California workers’ compensation claim severity continues to increase, while claims frequency declines, according a newly released report.
The latest California hospital report benchmarking workers’ comp costs by Milliman and Keenan Healthcare uses data from 35 hospital systems and individual facilities within California to provide more than 3,500 claims for review.
The report, which is in its second year, offers a glance at factors including claim frequency and severity, impact of workers’ comp reforms, medical and indemnity costs and allocated loss adjustment expense over the past 10 to 12 years. Also included is data on payroll and utilization, age, litigation status and future medical claims.
Trends identified in the report include:
- Overall losses per $100 of payroll remained flat over the 10 years ending 2014, with severity of claims on the rise while claim frequency declined.
- Estimates of costs per indemnity claim for accidents occurring during 2014 have decreased approximately 10% from 2013.
- Projected 2015 loss cost per $100 of payroll was at $2.20.
“California’s workers’ compensation environment is complex and always changing, and there are many challenges that employers and hospitals must contend with,” Richard Lord, principal and consulting actuary with Milliman, said in a statement. “The information in this report can help both employers and hospitals make more informed decisions regarding workers’ compensation and can help them develop plans to improve their overall results.”

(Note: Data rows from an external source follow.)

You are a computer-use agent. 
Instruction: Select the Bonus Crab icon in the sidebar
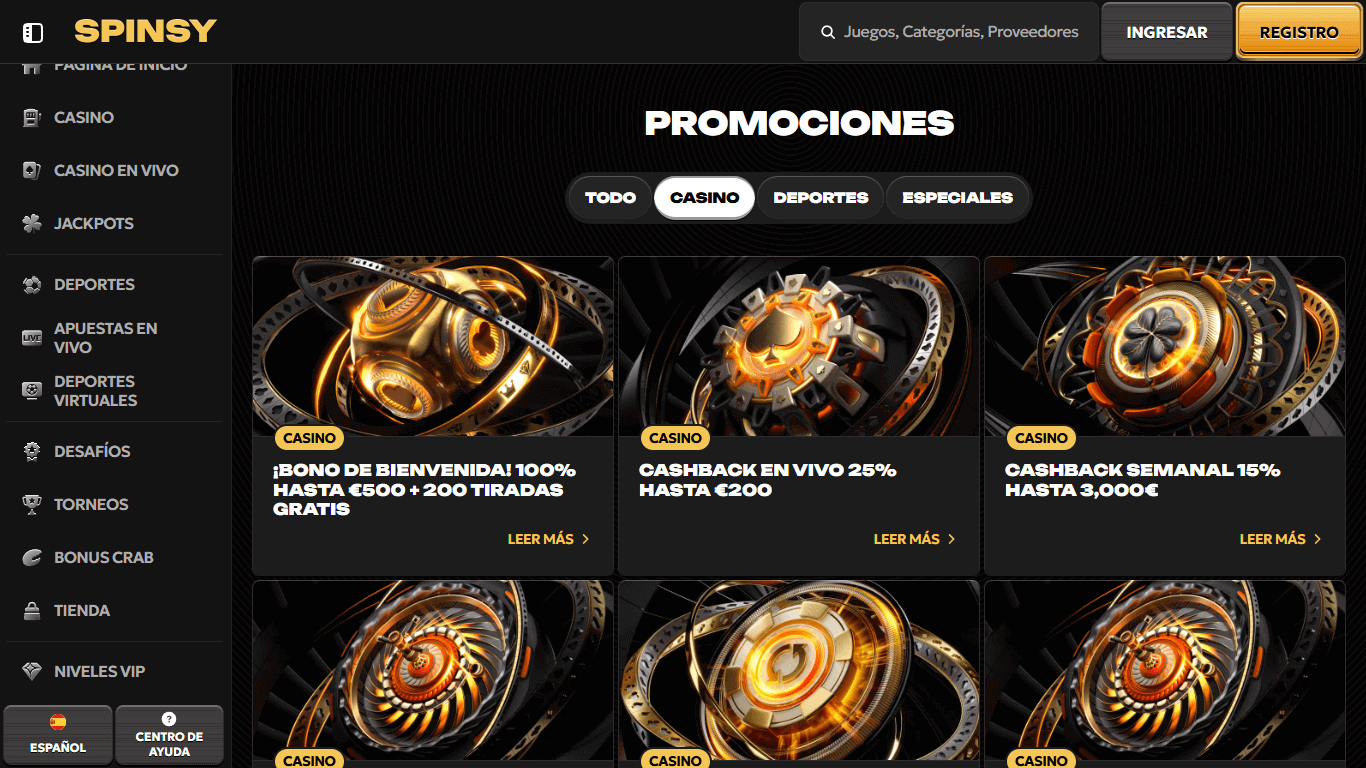[x=32, y=558]
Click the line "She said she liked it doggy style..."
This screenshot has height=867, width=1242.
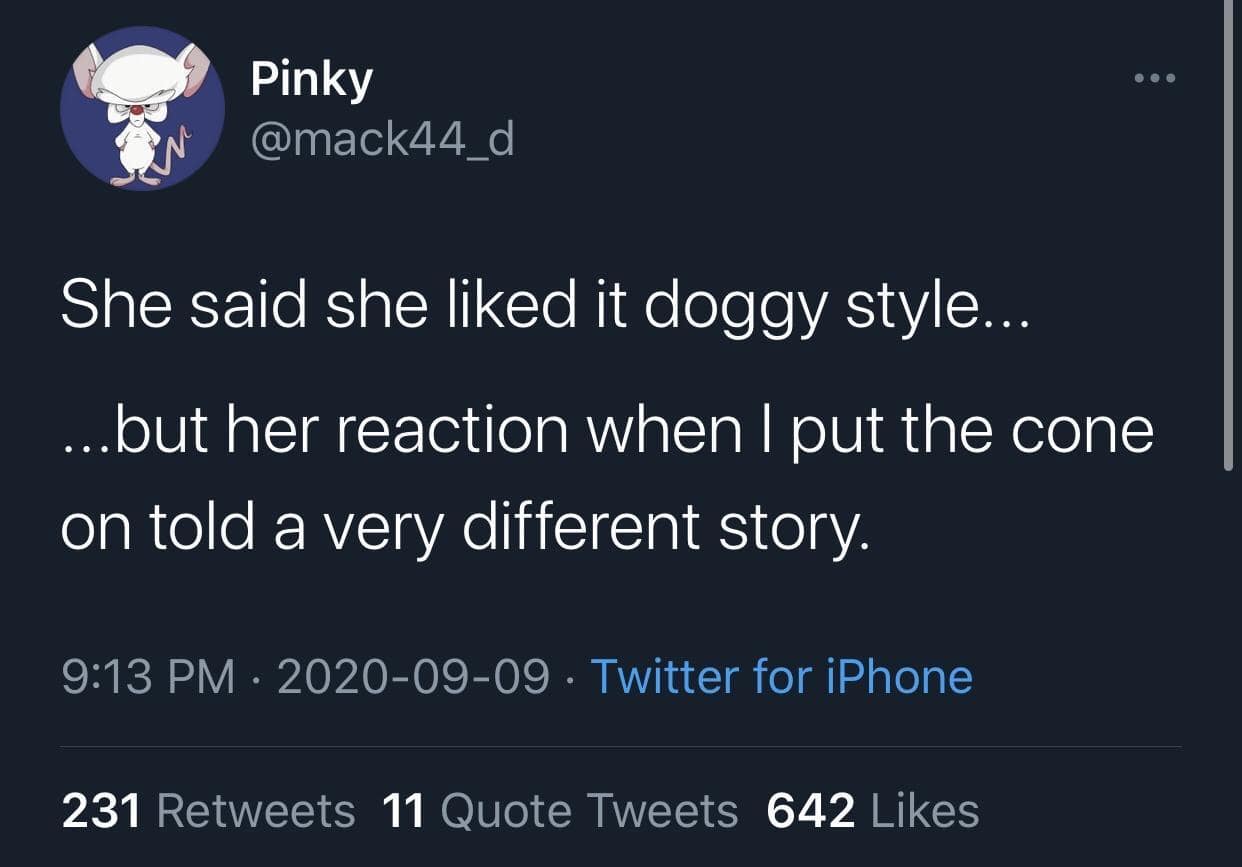tap(543, 304)
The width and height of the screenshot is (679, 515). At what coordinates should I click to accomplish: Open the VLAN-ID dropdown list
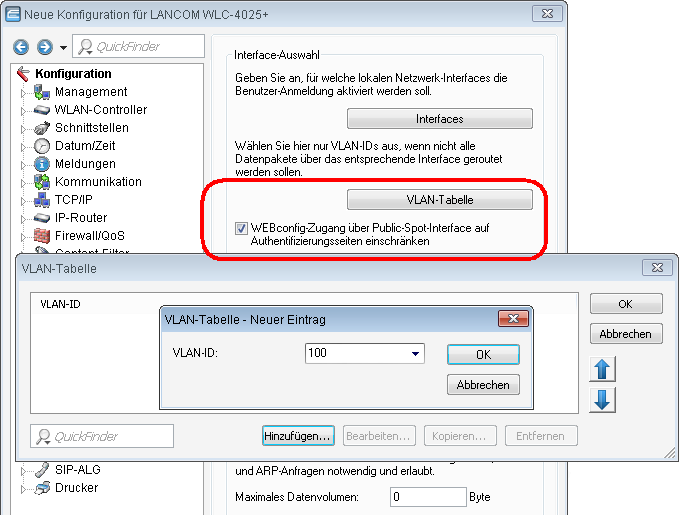pyautogui.click(x=415, y=354)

According to the report, the first notable trend is that severity per paid indemnity claim — indemnity, medical, and allocated loss adjustment expense combined — showed an increase of almost 5.5 percent annually during the period between 2005 through 2014.
The report also notes that the drop off in claim severity that occurred from 2003 to 2004 was due to reform laws enacted during that time. Indemnity claim frequency declined dramatically up until 2008.

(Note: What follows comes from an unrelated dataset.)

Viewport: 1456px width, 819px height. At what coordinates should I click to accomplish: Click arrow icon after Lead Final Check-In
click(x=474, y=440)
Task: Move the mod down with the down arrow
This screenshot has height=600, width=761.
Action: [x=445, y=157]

The net effect of these two trends combined has been that overall losses per $100 of payroll have been largely consistent across the past 10 years, the report shows.
The decline in claim frequency has been seen both in claims that incur an indemnity payment and in medical-only claims, according to the report. the smallest component, ALAE costs long considered the smallest component, have increased as a percentage of overall claim costs in recent years.

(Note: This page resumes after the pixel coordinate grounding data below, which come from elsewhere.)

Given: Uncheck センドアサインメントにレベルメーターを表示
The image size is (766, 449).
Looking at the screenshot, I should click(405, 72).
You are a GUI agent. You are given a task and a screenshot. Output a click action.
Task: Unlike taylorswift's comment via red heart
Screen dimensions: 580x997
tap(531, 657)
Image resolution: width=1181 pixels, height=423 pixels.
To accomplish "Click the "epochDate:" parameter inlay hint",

Workers between the ages of 36 to 55 account for more than half of the paid indemnity claims. The report indicates that the share of overall losses for each age range is less than its share of overall claims for ages 30 and younger, which indicates lesser average severity of indemnity claims for younger workers. The report notes that “In addition to higher average costs per indemnity claim for injured employees over age 30, as workers age a given workers’ compensation incident is more likely to result in an indemnity payment.”
While litigated claims contribute only 20 percent of the total claims with indemnity payment, they account for approximately 54 percent of total incurred losses, as litigated claims exhibit significantly higher average claim severity, the report states.